Assignment
In the entries below, find the line with "How do I perform: Click the Recover" and the line with "Remove Thursday's 15:00–17:00". Return those two lines and all lines between them, exactly.

--- START ---

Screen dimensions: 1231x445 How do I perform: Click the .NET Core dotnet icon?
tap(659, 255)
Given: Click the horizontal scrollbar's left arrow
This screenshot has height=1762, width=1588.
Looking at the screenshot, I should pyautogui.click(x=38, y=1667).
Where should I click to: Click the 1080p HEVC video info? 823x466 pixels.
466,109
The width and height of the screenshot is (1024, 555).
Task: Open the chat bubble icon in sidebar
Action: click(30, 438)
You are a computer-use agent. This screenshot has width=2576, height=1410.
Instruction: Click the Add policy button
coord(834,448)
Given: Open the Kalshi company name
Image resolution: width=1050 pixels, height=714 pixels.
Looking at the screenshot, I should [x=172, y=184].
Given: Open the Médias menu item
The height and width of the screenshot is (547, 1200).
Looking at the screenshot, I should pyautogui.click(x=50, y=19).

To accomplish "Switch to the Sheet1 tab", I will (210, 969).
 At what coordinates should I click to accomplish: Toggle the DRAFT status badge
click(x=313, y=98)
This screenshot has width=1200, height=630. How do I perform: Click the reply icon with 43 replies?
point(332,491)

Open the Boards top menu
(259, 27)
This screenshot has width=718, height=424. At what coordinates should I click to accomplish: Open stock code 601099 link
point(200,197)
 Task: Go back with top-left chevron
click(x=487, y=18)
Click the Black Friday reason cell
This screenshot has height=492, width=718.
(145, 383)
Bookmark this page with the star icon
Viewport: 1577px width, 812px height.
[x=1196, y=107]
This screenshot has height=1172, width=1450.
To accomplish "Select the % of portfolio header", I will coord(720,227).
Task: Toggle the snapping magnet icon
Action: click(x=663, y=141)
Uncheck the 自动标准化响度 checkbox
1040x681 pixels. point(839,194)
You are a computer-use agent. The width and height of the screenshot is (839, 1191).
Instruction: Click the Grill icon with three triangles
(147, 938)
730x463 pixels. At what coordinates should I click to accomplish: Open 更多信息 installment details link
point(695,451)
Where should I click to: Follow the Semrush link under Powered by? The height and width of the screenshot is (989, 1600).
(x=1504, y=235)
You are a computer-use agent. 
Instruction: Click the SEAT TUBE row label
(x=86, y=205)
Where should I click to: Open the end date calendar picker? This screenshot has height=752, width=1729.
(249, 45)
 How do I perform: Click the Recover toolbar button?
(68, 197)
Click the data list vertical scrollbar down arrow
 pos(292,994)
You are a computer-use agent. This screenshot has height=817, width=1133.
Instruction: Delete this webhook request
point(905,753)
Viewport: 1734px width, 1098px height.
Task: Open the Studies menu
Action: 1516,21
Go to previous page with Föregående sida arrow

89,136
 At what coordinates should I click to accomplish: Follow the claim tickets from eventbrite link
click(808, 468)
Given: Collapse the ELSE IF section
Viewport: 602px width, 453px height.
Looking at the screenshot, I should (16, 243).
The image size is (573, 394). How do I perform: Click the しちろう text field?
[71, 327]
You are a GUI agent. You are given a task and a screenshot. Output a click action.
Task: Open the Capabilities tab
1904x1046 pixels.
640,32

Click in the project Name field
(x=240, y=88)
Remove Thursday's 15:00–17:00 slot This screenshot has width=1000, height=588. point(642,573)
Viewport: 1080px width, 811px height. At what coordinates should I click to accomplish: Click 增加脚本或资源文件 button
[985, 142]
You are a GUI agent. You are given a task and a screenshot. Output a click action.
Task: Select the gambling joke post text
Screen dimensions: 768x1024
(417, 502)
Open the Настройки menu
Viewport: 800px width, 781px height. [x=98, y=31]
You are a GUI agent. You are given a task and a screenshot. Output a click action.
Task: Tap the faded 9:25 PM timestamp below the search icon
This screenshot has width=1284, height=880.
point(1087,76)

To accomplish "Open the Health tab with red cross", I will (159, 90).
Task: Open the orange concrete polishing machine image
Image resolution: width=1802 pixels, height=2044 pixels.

--- END ---

Output below
 How do I perform: Click the Recover toolbar button?
(68, 197)
Click the data list vertical scrollbar down arrow
 pos(292,994)
You are a computer-use agent. This screenshot has height=817, width=1133.
Instruction: Delete this webhook request
point(905,753)
Viewport: 1734px width, 1098px height.
Task: Open the Studies menu
Action: 1516,21
Go to previous page with Föregående sida arrow

89,136
 At what coordinates should I click to accomplish: Follow the claim tickets from eventbrite link
click(808, 468)
Given: Collapse the ELSE IF section
Viewport: 602px width, 453px height.
Looking at the screenshot, I should (16, 243).
The image size is (573, 394). How do I perform: Click the しちろう text field?
[71, 327]
You are a GUI agent. You are given a task and a screenshot. Output a click action.
Task: Open the Capabilities tab
1904x1046 pixels.
640,32

Click in the project Name field
(x=240, y=88)
Remove Thursday's 15:00–17:00 slot This screenshot has width=1000, height=588. point(642,573)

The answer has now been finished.